- EXERCISE BRIEF
With the pictures omitted, print exactly the lines below, from the one containing "Given: Add game" through the one containing "You are a computer-use agent. Viewport: 664px", and nothing else.

- RECORDS FOR THE EXERCISE
_ _ _ _ _

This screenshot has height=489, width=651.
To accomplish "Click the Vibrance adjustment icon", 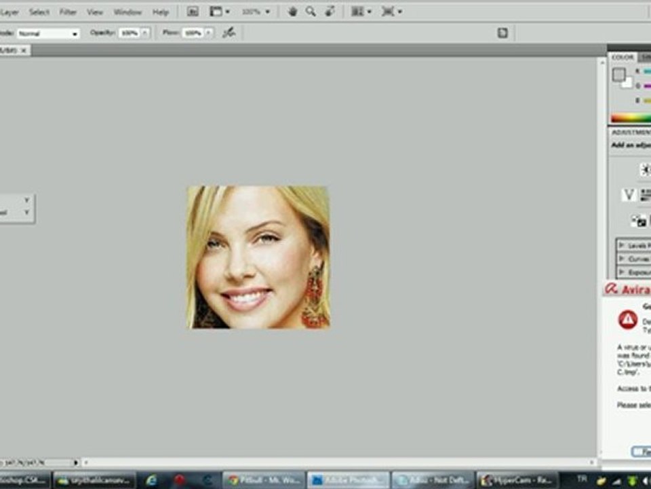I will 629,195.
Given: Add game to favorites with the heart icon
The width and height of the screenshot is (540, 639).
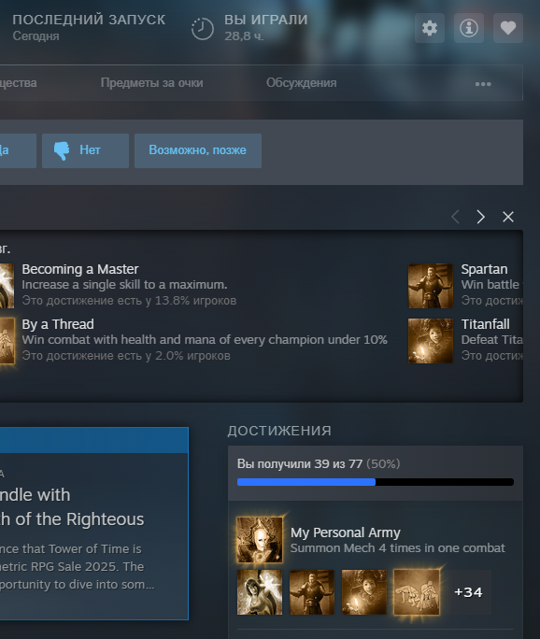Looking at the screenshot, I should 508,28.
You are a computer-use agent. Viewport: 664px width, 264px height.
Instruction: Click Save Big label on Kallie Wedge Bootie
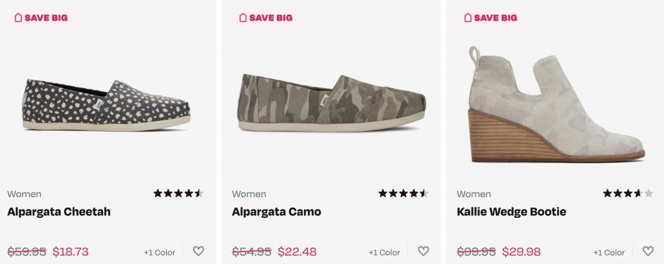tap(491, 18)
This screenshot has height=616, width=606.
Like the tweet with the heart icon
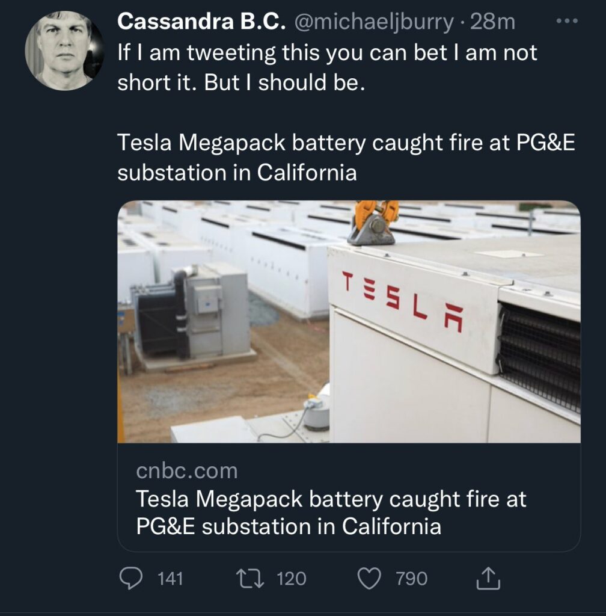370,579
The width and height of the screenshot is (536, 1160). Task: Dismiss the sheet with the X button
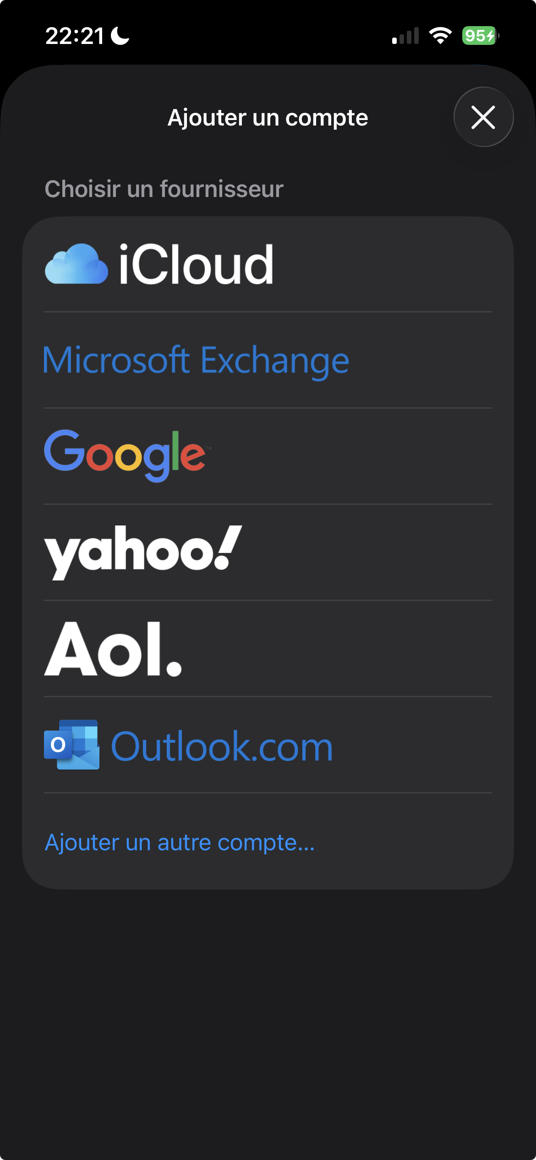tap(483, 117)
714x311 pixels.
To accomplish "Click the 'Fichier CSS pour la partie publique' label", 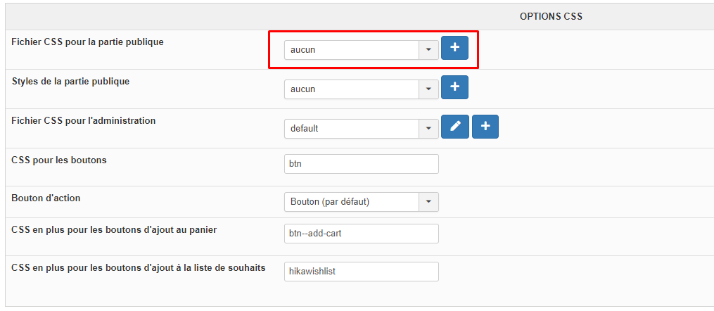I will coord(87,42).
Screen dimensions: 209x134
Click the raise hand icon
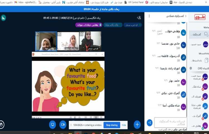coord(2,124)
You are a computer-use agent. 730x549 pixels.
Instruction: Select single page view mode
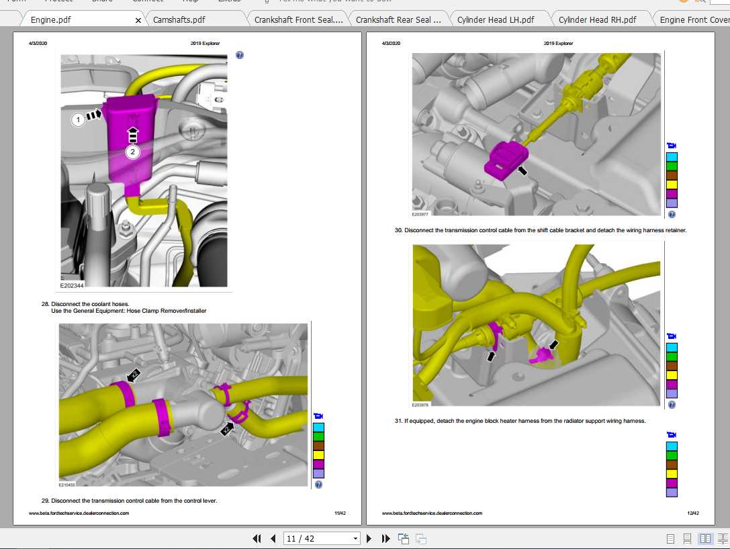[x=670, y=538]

_ _ _ _ _

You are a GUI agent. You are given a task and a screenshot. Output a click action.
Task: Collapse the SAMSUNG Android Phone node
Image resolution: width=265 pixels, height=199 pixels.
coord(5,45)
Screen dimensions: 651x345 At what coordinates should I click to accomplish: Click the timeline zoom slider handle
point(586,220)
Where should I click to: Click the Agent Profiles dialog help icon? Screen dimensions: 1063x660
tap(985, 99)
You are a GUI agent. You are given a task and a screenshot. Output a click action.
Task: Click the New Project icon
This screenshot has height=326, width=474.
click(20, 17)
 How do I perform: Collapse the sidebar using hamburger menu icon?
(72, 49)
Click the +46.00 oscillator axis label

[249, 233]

_ _ _ _ _

- REPLY
Given: Add game to favorites with the heart icon
The width and height of the screenshot is (540, 639).
Looking at the screenshot, I should 508,28.
You are a computer-use agent. Viewport: 664px width, 264px height.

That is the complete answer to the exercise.